It is usually the calm before the storm that leaves us complacent. It’s been six months since a series of bank failures took many by surprise. We were told the banking system was strong and inflation was transitory. Now we are told the U.S. economy may be emerging from this turbulent period without going through a recession, and disaster has been averted for our banking system. Forgive us for not taking this forecast seriously given the recent track record. One potential storm looming on the horizon is credit card loans.
We previously warned of the so-called resilient consumers who are relying heavily on credit cards to cover their increasingly unaffordable living expenses instead of pulling back on consumption. Buying into the optimistic story of economic resilience and a strong labor market—and probably the magic of contactless payment—U.S. consumers have fallen into record-high credit card debt. Many experts have downplayed the issue and repeatedly claimed that “consumers are in good shape.”

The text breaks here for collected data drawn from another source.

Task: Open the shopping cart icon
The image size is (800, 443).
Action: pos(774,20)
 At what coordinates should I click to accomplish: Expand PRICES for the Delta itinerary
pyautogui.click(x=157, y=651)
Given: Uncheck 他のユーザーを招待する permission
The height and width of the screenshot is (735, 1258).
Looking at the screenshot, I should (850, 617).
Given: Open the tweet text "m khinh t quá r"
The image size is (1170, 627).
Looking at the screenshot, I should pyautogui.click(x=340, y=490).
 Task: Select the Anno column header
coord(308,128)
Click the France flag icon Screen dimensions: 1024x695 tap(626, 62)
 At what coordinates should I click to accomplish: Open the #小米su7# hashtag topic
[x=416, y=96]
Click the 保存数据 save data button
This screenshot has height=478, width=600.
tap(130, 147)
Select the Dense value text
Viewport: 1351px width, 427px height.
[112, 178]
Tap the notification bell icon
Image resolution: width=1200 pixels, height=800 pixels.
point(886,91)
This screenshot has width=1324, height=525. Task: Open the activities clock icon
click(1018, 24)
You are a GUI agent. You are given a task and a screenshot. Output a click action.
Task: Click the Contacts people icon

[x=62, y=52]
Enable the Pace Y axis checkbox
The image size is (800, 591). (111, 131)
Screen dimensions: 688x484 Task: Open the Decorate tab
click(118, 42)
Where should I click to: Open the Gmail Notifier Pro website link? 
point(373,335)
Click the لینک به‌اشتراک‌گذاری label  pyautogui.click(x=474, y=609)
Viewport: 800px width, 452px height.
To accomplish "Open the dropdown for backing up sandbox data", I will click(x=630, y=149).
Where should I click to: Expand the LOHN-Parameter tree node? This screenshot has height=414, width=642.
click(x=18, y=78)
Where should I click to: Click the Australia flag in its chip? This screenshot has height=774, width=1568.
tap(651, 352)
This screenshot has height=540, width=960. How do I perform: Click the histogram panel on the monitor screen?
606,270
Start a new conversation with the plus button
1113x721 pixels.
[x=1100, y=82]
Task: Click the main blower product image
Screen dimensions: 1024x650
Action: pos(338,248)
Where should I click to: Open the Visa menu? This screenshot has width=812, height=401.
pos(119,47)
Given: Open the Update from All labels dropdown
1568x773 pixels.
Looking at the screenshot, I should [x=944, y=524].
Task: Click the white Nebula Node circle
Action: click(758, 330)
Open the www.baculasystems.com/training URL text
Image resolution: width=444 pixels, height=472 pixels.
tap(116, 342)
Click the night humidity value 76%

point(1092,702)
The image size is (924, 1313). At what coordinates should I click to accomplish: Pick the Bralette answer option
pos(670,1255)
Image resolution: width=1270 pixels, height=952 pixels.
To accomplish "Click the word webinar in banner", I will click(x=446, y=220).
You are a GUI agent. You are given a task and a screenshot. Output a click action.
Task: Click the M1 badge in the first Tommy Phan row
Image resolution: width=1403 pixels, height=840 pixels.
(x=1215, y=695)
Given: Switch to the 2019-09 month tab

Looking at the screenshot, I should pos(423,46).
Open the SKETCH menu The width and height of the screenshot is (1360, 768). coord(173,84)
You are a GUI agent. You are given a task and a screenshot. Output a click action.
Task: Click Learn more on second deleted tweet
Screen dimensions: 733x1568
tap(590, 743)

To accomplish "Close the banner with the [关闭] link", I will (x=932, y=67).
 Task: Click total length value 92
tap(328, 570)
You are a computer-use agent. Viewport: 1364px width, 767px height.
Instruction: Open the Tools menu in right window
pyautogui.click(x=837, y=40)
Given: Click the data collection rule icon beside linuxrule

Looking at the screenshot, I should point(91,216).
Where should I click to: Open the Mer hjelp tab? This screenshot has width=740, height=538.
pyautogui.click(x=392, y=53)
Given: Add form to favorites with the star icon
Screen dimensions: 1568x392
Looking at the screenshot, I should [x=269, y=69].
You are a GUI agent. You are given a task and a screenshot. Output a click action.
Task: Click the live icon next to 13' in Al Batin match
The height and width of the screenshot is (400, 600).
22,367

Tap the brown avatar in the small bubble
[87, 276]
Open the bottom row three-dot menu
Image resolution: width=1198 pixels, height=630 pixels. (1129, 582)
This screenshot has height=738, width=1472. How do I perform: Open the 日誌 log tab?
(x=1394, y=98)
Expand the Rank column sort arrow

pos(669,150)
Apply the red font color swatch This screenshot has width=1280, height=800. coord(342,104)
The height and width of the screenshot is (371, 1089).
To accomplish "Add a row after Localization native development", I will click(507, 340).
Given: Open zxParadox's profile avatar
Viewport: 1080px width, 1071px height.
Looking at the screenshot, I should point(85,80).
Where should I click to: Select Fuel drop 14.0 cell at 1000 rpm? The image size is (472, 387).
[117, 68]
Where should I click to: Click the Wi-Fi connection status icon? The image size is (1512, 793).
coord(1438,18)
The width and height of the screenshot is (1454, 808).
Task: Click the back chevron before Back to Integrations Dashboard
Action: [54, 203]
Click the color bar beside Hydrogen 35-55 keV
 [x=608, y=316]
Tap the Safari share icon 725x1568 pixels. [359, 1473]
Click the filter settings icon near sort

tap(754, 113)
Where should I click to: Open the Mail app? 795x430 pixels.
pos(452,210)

Despite this positive claim, U.S. banks recorded loan losses of $19 billion in the second quarter, the highest level in more than three years. The Financial Times reported that more than half of the losses came from credit card loans. The rate of credit card charge-offs—losses marked as unrecoverable—has trended up in seven consecutive quarters to 3.15%, though still below the pre-COVID level of 3.81%. However, the rate of delinquencies—defined as at least one missed payment—reached 2.77%, exceeding the pre-COVID level of 2.62%. An increase in delinquencies typically precedes an increase in charge-offs. Thus, we can expect the charge-off rate to exceed its pre-COVID level in the coming quarters. In addition, as interest rates go up, so do credit card interest payments—making it even tougher for struggling consumers to meet their minimums.
This level of losses is far from eye-popping, but remember that this is the beginning; we are warning of the storm before it floods your home. Whether it’s a tropical depression or a category 3 hurricane will depend on how prepared banks are. To their credit, many have recently increased cash holdings and allowances for loan and lease losses. Some analysts will tell you it’s going to be smooth sailing.